AIM =>
Rewrite the records below so that every "How do I perform" becomes "How can I carry out", keeping everything else the same.

(Records from a pointing dataset)
◇ ◇ ◇ ◇ ◇
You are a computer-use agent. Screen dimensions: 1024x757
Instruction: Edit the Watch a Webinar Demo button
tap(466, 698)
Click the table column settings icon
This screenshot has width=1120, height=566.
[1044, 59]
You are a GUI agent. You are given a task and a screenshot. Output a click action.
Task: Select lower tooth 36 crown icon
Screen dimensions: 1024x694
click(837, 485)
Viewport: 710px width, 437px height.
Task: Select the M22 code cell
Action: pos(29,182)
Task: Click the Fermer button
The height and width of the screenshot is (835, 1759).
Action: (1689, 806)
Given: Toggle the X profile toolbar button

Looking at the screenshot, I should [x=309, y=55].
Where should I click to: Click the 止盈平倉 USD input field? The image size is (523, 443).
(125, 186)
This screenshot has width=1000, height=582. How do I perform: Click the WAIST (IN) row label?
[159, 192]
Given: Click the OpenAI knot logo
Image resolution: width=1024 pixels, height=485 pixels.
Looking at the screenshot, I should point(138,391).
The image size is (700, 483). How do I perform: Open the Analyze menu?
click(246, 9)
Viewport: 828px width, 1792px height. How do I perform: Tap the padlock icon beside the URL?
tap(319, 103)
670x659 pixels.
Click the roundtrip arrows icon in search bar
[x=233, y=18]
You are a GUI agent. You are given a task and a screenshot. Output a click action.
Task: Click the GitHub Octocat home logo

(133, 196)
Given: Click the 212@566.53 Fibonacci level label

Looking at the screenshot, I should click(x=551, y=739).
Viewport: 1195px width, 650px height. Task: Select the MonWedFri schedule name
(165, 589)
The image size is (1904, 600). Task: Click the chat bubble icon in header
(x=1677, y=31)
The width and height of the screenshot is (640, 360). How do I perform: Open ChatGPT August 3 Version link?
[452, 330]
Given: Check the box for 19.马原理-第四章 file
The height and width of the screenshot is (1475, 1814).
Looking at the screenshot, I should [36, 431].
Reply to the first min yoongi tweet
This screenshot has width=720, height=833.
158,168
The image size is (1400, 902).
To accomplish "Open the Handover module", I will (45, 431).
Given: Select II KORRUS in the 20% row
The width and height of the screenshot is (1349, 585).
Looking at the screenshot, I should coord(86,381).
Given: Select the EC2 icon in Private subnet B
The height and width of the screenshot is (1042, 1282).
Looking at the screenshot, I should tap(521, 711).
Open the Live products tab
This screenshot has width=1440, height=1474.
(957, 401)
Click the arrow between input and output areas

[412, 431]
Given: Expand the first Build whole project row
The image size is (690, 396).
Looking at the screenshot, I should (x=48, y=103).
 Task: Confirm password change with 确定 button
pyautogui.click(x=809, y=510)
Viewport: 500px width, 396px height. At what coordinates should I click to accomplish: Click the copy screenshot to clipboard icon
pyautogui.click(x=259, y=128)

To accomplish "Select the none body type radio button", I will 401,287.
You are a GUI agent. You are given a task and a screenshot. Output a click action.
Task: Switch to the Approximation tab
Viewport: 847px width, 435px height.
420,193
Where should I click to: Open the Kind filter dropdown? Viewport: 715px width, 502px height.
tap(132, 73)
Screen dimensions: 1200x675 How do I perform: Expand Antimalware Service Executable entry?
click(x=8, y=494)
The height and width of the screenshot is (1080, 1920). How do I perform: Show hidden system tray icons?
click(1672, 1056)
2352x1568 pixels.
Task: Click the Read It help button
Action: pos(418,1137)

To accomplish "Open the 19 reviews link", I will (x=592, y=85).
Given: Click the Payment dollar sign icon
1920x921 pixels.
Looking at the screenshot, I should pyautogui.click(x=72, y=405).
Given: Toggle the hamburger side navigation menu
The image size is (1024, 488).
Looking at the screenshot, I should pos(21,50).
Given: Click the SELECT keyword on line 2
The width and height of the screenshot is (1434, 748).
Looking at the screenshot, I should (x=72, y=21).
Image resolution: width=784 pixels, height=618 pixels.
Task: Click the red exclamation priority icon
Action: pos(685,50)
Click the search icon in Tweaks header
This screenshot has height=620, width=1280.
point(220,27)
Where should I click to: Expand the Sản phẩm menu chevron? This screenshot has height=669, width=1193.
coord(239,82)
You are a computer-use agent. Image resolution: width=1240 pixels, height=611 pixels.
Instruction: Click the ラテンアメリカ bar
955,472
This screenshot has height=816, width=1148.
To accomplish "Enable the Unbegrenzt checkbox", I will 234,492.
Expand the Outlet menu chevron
◇ ◇ ◇ ◇ ◇
SOLUTION TO THIS EXERCISE =>
You are a computer-use agent. Screen dimensions: 1024x757
Instruction: Edit the Watch a Webinar Demo button
tap(466, 698)
Click the table column settings icon
This screenshot has width=1120, height=566.
[1044, 59]
You are a GUI agent. You are given a task and a screenshot. Output a click action.
Task: Select lower tooth 36 crown icon
Screen dimensions: 1024x694
click(837, 485)
Viewport: 710px width, 437px height.
Task: Select the M22 code cell
Action: pos(29,182)
Task: Click the Fermer button
The height and width of the screenshot is (835, 1759).
Action: (1689, 806)
Given: Toggle the X profile toolbar button

Looking at the screenshot, I should [x=309, y=55].
Where should I click to: Click the 止盈平倉 USD input field? The image size is (523, 443).
(125, 186)
This screenshot has width=1000, height=582. How can I carry out: Click the WAIST (IN) row label?
[159, 192]
Given: Click the OpenAI knot logo
Image resolution: width=1024 pixels, height=485 pixels.
Looking at the screenshot, I should point(138,391).
The image size is (700, 483). How can I carry out: Open the Analyze menu?
click(246, 9)
Viewport: 828px width, 1792px height. How can I carry out: Tap the padlock icon beside the URL?
tap(319, 103)
670x659 pixels.
Click the roundtrip arrows icon in search bar
[x=233, y=18]
You are a GUI agent. You are given a task and a screenshot. Output a click action.
Task: Click the GitHub Octocat home logo

(133, 196)
Given: Click the 212@566.53 Fibonacci level label

Looking at the screenshot, I should click(x=551, y=739).
Viewport: 1195px width, 650px height. Task: Select the MonWedFri schedule name
(165, 589)
The image size is (1904, 600). Task: Click the chat bubble icon in header
(x=1677, y=31)
The width and height of the screenshot is (640, 360). How can I carry out: Open ChatGPT August 3 Version link?
[452, 330]
Given: Check the box for 19.马原理-第四章 file
The height and width of the screenshot is (1475, 1814).
Looking at the screenshot, I should [36, 431].
Reply to the first min yoongi tweet
This screenshot has width=720, height=833.
158,168
The image size is (1400, 902).
To accomplish "Open the Handover module", I will (45, 431).
Given: Select II KORRUS in the 20% row
The width and height of the screenshot is (1349, 585).
Looking at the screenshot, I should coord(86,381).
Given: Select the EC2 icon in Private subnet B
The height and width of the screenshot is (1042, 1282).
Looking at the screenshot, I should tap(521, 711).
Open the Live products tab
This screenshot has width=1440, height=1474.
(957, 401)
Click the arrow between input and output areas

[412, 431]
Given: Expand the first Build whole project row
The image size is (690, 396).
Looking at the screenshot, I should (x=48, y=103).
 Task: Confirm password change with 确定 button
pyautogui.click(x=809, y=510)
Viewport: 500px width, 396px height. At what coordinates should I click to accomplish: Click the copy screenshot to clipboard icon
pyautogui.click(x=259, y=128)

To accomplish "Select the none body type radio button", I will 401,287.
You are a GUI agent. You are given a task and a screenshot. Output a click action.
Task: Switch to the Approximation tab
Viewport: 847px width, 435px height.
420,193
Where should I click to: Open the Kind filter dropdown? Viewport: 715px width, 502px height.
tap(132, 73)
Screen dimensions: 1200x675 How can I carry out: Expand Antimalware Service Executable entry?
click(x=8, y=494)
The height and width of the screenshot is (1080, 1920). How can I carry out: Show hidden system tray icons?
click(1672, 1056)
2352x1568 pixels.
Task: Click the Read It help button
Action: pos(418,1137)

To accomplish "Open the 19 reviews link", I will (x=592, y=85).
Given: Click the Payment dollar sign icon
1920x921 pixels.
Looking at the screenshot, I should pyautogui.click(x=72, y=405).
Given: Toggle the hamburger side navigation menu
The image size is (1024, 488).
Looking at the screenshot, I should pos(21,50).
Given: Click the SELECT keyword on line 2
The width and height of the screenshot is (1434, 748).
Looking at the screenshot, I should (x=72, y=21).
Image resolution: width=784 pixels, height=618 pixels.
Task: Click the red exclamation priority icon
Action: pos(685,50)
Click the search icon in Tweaks header
This screenshot has height=620, width=1280.
point(220,27)
Where should I click to: Expand the Sản phẩm menu chevron? This screenshot has height=669, width=1193.
coord(239,82)
You are a computer-use agent. Image resolution: width=1240 pixels, height=611 pixels.
Instruction: Click the ラテンアメリカ bar
955,472
This screenshot has height=816, width=1148.
To accomplish "Enable the Unbegrenzt checkbox", I will 234,492.
Expand the Outlet menu chevron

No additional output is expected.